Application Load Balancer can be used with Elastic Beanstalk now:
http://docs.aws.amazon.com/elasticbeanstalk/latest/dg/environments-cfg-applicationloadbalancer.html
In order to used it your environment must meet the following requirements:
"must be in a default or custom VPC, and must have a service role with the standard set of permissions"
However when creating an environment via AWS console I haven't managed to find how to choose Application Load Balancer instead of a classic one. It has still the same option - "Load Balancer" to choose and when checked, it creates a classic Load Balancer. The only way I did managed to create an environment with Application Load Balancer is via aws eb cli as specified in the doc above:
$ eb create test-env --elb-type application
This will create Application Load Balancer. Then you will only need to configure it according your needs.
I have the following situation:
I have 1 Rails App that has 2 domains, each of these domains has multiple/dynamical subdomains.
This app is in AWS using a load-balanced Elastic Beanstalk.
What i need is that those 2 domains that points to my single Rails App to work under SSL in port 443.
But since Elastic Beanstalk has only one load balancer, I can only use one single SSL certificate on port 433 :(
Using a UCC SSL certificate won't be the solution because i need each domain certificate to be wildcard, so the dynamic subdomains will also work.
Any thoughts about how to get multiple Load Balancers playing nicely with an Elastic Beanstalk Environment?
Best.
To add multiple Elastic Load Balancers (ELB) to an Elastic Beanstalk (EB) application, you need to add the additional ELB to the auto scaling group of the EB app.
On the command line
The easiest way to achieve this is through the AWS CLI (https://aws.amazon.com/cli/):
aws autoscaling attach-load-balancers --auto-scaling-group-name <SG_NAME> --load-balancer-names <ELB_NAME>
In the AWS Console
Of course this can be done in the AWS Console, too:
Go to EC2 > Auto Scaling > Auto Scaling Groups
select the group you want to add the elb to
Select the Details Tab
Edit-Button on the top right
Use the Autocompletion in the Load Balancers field to add your load balancer
Save
For your convenience, you can see where you need to click for all of the 5 steps (don't forget to save!)

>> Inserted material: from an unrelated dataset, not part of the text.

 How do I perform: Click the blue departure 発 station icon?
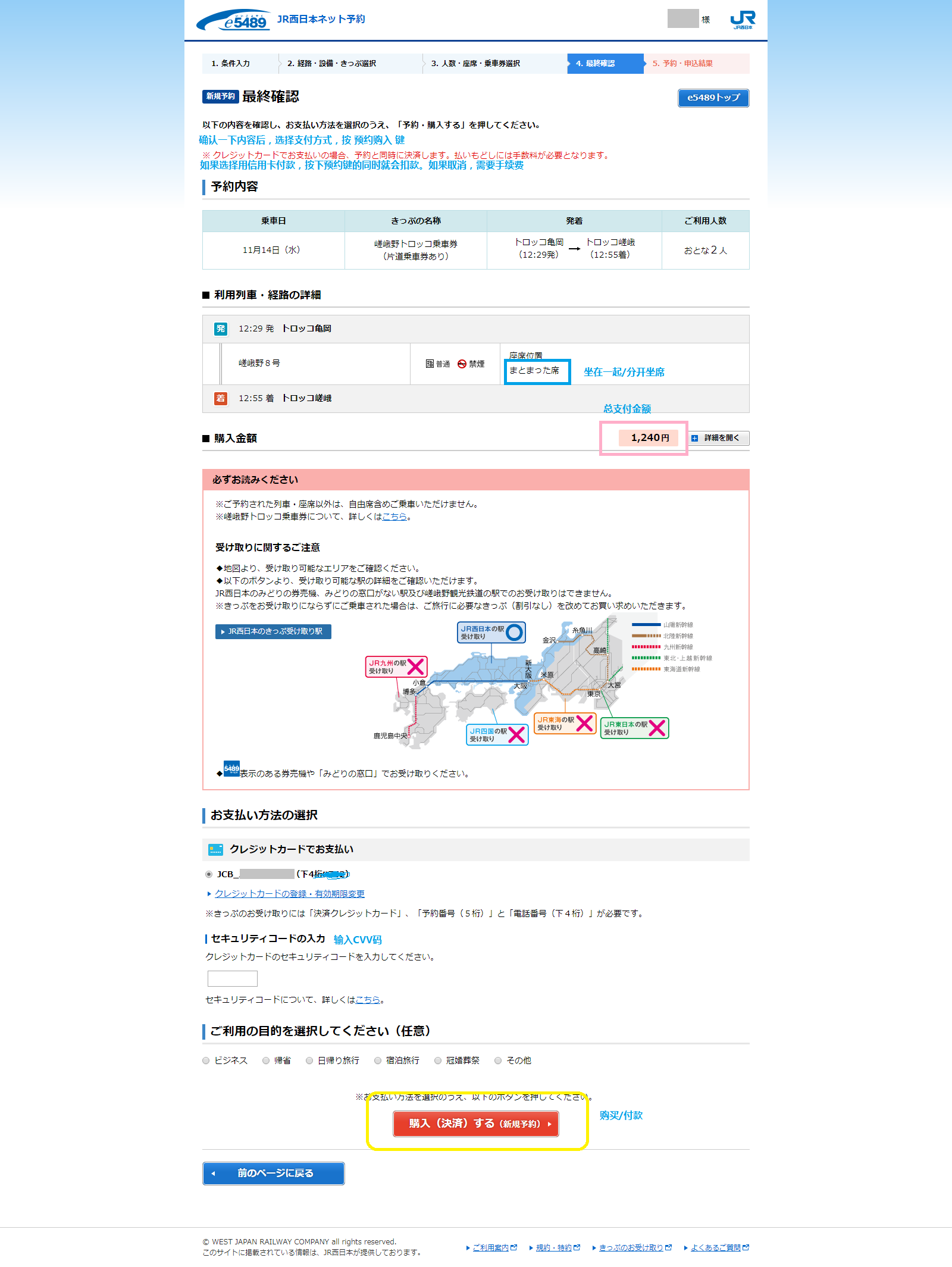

For me this works also on eb-generated auto scaling groups (Region: eu-central-1).
This might not have been available at the time of the question, but it is now.
It's a tough one with Elastic Beanstalk as they have a cookie cutter way of deploying your app and if it's not in their options then you have either "hack it" or just go with a completely different solution using EC2 or plain cloud servers.

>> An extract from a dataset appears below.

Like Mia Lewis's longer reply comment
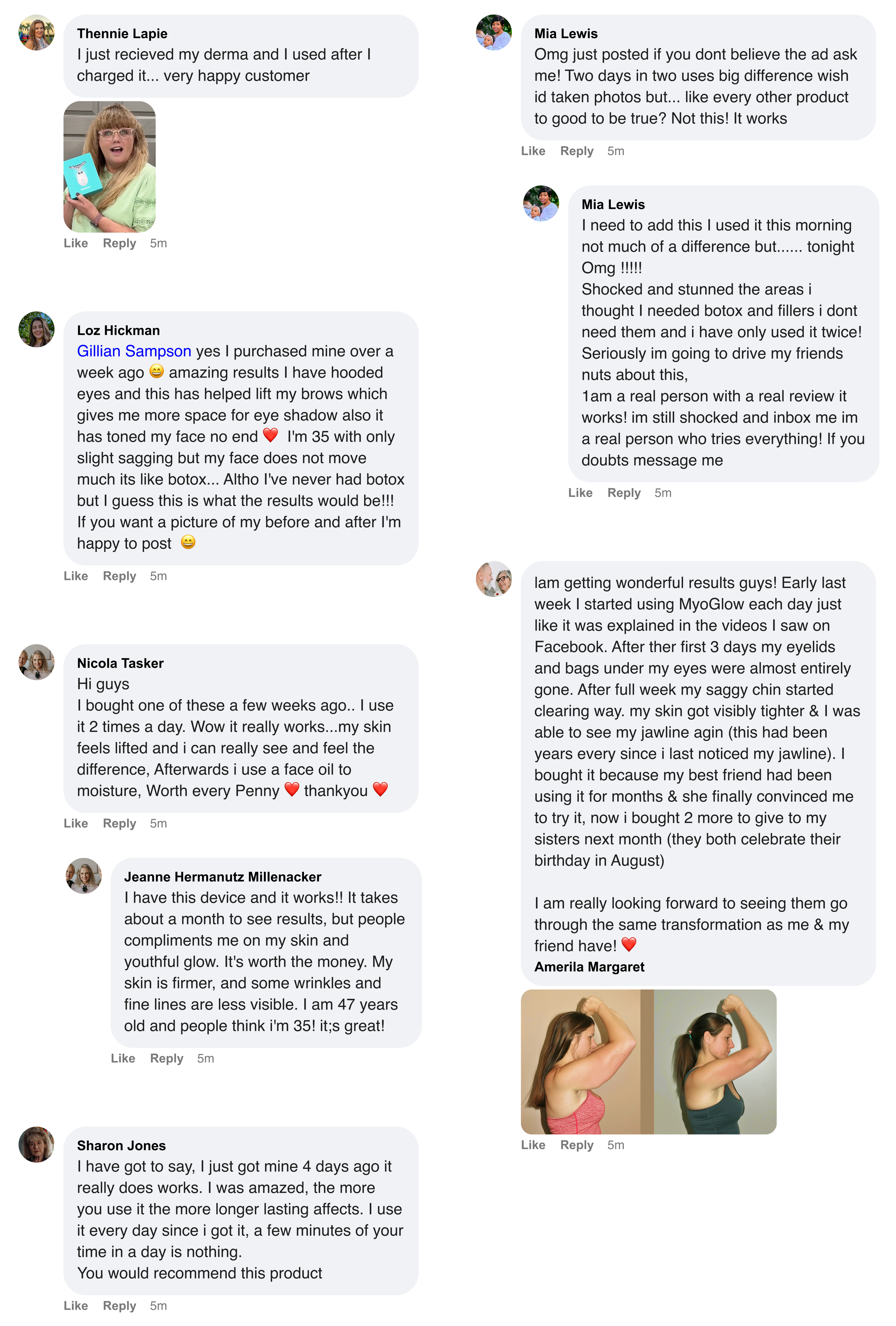(580, 493)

One thing you can try is creating another ELB with the certificate of the second domain (and subdomains) and point it to your Elastic Beanstalk Instance. If you go to the ELB console you should be able to see the ELB for the first domain. Then, you can create your second domain based on the first domain.
Hope it helps.
I think that the best solution for your problem is to have multiple domains on the same SSL certificate and then assign that certificate to your ELB environment.

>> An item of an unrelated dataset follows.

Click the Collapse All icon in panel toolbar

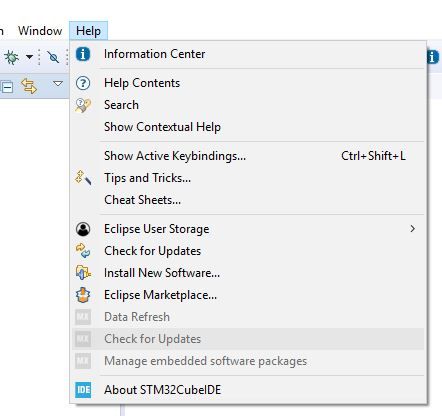pyautogui.click(x=7, y=87)
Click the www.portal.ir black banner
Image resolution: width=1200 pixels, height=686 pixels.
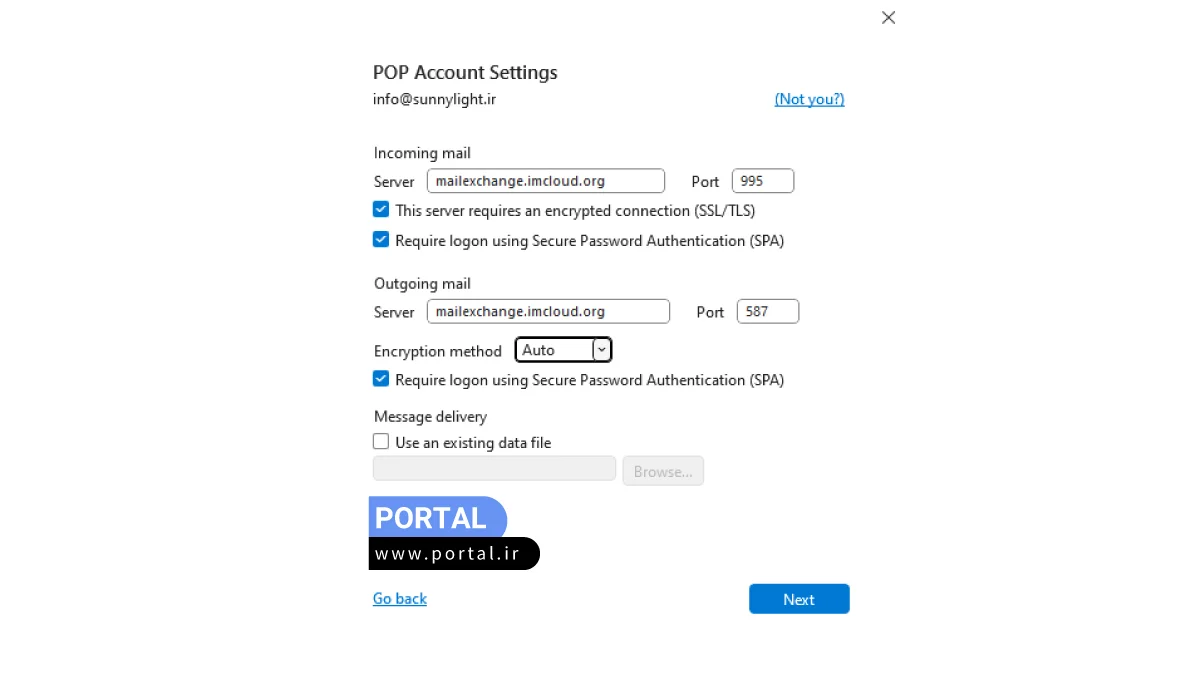[453, 554]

(you can have wildcards, maybe that wasn't available at the time the question was asked)
You don't need extra load balancers.
This worked for me,
First, create the load balancer
aws elb create-load-balancer --load-balancer-name my-load-balancer --listeners "Protocol=HTTP,LoadBalancerPort=80,InstanceProtocol=HTTP,InstancePort=80" "Protocol=HTTPS,LoadBalancerPort=443,InstanceProtocol=HTTP,InstancePort=80,SSLCertificateId=arn-of-certificate" --subnets eb-subnet-of-primary-elb --security-groups sg-of-primary-elb
Then, attach load balancer to primary auto scaling group of EB env
aws autoscaling attach-load-balancers --auto-scaling-group-name asg-name-of-primary-asg-in-eb --load-balancer-names my-load-balancer
One more thing to be aware of is that EBS created instances need to allow your custom ELB to talk to them.
You need to create INBOUND rule in your EBS auto-created security group (with description SecurityGroup for ElasticBeanstalk environment) to allow TCP:80 access. I had my custom ELBs in a different security group so I specified that sg-**** ID as the source.